“When I was 21, I spent my summer working in a breast cancer research lab and co-captaining my soccer team. I was studying medical laboratory science at the University of Alberta and aiming for a career in academia. I was in great health and my whole life was ahead of me. Then I got what seemed to be the flu.
While I was sick, I started having memory issues. It was unsettling — memory had always been my strong suit. Then, months after the flu-like symptoms passed, I started noticing language issues, executive dysfunction, slowed processing speed, and disorientation. It felt like dementia. I couldn’t perform lab procedures I once knew by heart. I couldn’t even manage to make a basic meal. But outwardly, I still looked perfectly healthy.

Some doctors suggested I had depression or atypical bipolar disorder. But I knew I was losing my mind in ways mental health labels couldn’t capture. Still, I followed the guidance I was given. I tried antidepressants, got outside more, and took up yoga as recommended. None of it stopped my brain from slowly going offline.
It wasn’t until I became catatonic and had to be hospitalized — five years into the decline — that a psychiatrist recognized what others had missed. She arranged comprehensive neurological testing, and when the results came back, she told me, ‘This is autoimmune encephalitis.’ Ever since that illness years earlier, my immune system had been attacking my brain.

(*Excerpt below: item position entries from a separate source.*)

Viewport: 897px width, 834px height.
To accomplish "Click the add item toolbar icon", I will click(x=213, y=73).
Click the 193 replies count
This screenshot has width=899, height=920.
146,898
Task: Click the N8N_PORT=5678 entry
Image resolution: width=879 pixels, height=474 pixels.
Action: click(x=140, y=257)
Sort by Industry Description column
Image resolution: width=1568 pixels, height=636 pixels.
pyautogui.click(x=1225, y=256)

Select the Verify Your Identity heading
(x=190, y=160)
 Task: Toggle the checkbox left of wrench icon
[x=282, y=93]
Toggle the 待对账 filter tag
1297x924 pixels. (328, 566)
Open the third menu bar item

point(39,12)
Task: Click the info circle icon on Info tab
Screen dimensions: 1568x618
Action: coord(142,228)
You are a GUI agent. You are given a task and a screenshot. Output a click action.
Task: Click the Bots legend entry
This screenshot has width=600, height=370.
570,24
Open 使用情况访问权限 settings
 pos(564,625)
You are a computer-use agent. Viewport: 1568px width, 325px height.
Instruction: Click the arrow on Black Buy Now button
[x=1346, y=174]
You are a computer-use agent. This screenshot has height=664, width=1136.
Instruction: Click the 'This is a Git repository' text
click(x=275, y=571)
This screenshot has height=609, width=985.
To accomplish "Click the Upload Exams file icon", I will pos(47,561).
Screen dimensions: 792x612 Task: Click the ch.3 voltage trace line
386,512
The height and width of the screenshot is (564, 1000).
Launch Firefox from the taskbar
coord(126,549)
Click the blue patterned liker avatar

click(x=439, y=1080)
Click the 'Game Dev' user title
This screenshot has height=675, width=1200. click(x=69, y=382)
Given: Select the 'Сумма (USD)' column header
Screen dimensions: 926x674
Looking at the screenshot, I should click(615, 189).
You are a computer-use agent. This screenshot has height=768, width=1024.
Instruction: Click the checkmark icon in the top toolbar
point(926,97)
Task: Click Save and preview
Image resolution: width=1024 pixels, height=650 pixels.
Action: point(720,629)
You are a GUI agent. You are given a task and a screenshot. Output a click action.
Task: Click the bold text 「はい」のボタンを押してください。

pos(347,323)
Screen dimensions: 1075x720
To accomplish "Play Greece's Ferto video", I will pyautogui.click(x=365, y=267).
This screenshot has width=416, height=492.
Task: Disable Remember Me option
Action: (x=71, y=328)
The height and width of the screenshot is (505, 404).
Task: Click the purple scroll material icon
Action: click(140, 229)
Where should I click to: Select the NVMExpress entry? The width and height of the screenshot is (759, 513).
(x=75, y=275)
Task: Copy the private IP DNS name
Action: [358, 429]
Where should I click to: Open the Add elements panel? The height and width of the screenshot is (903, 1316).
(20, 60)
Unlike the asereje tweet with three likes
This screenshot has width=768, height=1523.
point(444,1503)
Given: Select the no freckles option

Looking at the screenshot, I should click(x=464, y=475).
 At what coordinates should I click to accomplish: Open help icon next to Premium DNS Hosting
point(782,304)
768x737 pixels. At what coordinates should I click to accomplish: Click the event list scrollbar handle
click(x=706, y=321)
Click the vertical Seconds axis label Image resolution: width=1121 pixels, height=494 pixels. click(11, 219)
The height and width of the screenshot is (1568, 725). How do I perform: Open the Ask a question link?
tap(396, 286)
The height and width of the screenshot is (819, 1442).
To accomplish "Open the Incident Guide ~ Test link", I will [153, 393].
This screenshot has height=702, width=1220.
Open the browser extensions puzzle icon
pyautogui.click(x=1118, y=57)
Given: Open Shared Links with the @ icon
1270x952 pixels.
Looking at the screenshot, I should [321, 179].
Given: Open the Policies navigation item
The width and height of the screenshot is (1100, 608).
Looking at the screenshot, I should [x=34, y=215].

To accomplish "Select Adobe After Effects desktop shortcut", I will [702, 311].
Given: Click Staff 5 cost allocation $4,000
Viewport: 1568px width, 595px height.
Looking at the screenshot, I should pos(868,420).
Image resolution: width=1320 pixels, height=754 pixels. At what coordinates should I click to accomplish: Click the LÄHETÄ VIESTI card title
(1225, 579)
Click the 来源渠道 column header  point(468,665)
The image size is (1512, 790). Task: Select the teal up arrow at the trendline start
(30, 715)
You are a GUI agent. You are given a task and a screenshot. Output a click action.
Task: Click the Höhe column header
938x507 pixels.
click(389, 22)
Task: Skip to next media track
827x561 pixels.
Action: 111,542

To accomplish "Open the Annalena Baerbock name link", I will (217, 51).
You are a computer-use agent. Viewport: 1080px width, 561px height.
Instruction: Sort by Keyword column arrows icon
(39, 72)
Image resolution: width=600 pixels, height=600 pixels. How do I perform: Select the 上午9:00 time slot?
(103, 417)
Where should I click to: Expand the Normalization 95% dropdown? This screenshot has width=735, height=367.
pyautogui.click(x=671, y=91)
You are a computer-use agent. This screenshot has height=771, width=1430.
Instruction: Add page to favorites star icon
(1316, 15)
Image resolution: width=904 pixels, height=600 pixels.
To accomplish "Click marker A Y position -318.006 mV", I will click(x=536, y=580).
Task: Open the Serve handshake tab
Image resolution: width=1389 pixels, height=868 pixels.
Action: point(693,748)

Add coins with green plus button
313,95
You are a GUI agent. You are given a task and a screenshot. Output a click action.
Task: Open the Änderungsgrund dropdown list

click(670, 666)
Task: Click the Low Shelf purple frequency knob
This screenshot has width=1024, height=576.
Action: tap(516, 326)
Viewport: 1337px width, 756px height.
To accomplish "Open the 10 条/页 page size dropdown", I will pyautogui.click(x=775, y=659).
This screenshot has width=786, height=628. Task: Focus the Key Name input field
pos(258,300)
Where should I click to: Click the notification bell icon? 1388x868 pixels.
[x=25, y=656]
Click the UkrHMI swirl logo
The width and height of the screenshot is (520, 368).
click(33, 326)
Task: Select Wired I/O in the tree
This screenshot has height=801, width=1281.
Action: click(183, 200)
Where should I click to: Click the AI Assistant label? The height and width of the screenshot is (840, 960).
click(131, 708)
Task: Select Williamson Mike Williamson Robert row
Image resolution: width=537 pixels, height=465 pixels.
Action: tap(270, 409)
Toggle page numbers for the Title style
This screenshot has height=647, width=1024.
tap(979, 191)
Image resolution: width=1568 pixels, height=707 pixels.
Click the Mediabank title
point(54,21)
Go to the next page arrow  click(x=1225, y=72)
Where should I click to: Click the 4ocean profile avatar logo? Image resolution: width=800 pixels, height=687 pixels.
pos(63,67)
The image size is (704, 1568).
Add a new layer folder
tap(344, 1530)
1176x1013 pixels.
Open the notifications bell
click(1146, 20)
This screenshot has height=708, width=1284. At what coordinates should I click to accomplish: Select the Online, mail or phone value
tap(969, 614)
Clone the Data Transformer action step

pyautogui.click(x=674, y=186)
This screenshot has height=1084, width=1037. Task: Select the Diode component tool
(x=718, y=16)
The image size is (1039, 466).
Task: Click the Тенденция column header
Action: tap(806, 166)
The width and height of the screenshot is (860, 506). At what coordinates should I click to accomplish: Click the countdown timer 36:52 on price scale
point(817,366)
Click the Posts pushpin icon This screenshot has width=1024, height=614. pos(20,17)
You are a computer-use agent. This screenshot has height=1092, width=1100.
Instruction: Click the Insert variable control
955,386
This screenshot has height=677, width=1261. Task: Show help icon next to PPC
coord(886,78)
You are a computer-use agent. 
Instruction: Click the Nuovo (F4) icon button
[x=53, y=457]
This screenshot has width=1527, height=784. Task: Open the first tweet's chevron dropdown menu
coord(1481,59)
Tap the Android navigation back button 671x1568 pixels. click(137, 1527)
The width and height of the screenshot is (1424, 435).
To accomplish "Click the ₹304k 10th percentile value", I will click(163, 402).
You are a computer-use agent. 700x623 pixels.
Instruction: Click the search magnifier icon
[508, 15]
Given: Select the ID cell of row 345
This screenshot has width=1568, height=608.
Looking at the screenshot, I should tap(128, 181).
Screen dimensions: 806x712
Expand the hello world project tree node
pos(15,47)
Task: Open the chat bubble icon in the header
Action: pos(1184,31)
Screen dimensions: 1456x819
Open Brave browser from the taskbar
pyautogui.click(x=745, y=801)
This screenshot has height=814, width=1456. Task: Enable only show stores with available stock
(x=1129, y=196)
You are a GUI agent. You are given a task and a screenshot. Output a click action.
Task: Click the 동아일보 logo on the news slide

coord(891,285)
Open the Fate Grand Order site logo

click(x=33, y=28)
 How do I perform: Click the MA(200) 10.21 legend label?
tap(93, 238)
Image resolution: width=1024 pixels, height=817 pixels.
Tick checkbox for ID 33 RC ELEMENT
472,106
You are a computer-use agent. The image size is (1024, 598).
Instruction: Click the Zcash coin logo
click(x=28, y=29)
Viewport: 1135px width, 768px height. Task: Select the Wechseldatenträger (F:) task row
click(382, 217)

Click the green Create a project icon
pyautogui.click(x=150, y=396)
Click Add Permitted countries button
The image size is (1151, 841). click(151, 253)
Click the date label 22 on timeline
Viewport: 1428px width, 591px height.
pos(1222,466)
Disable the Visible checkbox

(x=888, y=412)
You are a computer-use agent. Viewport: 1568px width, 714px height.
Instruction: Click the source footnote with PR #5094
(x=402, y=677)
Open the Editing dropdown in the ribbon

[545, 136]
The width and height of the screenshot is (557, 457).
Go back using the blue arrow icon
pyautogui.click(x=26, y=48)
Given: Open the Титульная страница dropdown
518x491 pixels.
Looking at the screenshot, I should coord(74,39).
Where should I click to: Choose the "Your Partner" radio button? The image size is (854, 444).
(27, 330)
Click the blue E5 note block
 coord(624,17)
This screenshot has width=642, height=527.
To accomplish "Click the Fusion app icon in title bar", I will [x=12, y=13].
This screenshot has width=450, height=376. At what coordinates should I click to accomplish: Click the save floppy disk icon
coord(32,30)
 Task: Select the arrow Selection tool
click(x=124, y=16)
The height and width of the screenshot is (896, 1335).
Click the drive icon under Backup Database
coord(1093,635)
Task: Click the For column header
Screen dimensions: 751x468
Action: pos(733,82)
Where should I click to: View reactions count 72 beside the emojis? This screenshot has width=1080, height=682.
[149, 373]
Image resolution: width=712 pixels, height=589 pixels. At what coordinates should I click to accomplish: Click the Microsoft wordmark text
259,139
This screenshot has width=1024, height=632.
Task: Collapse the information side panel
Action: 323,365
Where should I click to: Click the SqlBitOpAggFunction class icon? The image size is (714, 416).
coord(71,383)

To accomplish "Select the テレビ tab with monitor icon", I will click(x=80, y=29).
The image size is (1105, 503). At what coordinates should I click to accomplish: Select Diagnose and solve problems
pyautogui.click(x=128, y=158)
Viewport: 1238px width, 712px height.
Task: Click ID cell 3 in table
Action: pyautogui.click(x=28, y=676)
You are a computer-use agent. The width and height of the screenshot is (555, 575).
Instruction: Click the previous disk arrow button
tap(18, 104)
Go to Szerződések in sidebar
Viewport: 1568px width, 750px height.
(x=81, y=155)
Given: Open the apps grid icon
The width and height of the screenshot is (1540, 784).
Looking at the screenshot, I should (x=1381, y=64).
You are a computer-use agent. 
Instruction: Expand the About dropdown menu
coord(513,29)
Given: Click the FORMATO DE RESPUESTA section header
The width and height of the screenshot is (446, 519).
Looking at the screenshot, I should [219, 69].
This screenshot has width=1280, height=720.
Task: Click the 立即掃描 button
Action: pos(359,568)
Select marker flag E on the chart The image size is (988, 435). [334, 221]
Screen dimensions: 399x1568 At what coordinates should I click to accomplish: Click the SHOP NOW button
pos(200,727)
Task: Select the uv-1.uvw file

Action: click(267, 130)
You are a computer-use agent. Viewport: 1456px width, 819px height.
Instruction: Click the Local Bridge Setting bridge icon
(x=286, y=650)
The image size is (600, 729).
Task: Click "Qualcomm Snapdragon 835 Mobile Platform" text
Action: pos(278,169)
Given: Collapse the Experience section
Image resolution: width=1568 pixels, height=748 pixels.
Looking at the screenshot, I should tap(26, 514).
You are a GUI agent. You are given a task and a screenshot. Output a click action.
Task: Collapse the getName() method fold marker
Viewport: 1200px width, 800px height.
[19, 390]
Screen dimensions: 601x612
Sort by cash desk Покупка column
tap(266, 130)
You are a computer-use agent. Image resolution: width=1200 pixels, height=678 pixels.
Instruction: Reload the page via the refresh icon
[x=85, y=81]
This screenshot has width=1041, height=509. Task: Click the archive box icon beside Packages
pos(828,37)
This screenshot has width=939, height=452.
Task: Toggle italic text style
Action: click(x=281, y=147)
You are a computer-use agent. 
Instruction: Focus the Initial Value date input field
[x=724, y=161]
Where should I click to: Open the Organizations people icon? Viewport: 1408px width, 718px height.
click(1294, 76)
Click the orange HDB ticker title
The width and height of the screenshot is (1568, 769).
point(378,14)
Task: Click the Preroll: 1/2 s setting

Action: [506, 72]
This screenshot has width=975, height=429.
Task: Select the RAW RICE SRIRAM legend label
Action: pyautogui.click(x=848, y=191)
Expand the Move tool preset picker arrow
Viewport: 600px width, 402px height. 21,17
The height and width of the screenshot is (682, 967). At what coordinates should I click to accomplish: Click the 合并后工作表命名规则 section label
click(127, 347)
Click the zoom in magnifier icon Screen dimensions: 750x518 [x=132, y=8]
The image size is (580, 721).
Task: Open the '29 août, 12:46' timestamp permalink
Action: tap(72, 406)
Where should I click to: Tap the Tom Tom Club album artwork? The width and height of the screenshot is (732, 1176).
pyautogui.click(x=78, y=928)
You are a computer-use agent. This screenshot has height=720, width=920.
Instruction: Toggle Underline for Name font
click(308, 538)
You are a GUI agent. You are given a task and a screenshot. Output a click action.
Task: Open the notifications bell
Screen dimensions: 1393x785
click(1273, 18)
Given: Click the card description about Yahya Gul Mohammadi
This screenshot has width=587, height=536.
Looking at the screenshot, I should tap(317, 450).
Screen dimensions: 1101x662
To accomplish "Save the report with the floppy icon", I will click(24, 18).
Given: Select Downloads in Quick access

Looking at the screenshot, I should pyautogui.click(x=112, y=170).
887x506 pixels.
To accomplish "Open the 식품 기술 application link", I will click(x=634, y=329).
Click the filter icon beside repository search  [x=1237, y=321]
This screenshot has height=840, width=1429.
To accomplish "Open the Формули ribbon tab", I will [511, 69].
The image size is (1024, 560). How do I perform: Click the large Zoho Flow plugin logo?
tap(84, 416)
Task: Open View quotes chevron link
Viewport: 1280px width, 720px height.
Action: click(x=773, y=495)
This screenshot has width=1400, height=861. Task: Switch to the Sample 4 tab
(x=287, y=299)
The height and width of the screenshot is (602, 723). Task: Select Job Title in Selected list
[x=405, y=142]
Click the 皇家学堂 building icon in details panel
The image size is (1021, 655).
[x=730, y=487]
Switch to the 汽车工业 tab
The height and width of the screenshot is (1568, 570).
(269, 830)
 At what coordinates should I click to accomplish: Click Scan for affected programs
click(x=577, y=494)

It was a three-year fight to get access to effective immunotherapies, but it led to long-term remission. I gradually regained my cognitive function and reversed a loss of over 30 IQ points. Sometimes I wonder how different things might have been if I hadn’t fallen through the cracks. Still, I feel incredibly grateful to have my brain back, even if I lost much of my 20s along the way.
These days, I’m back in the medical arena, focused on embedding patient expertise across research and health systems. I’ve spoken on a panel for Science magazine and shared my story with the Mayo Clinic and the American Academy of Neurology. My goal is to help close those cracks so others don’t fall through them the way I did.”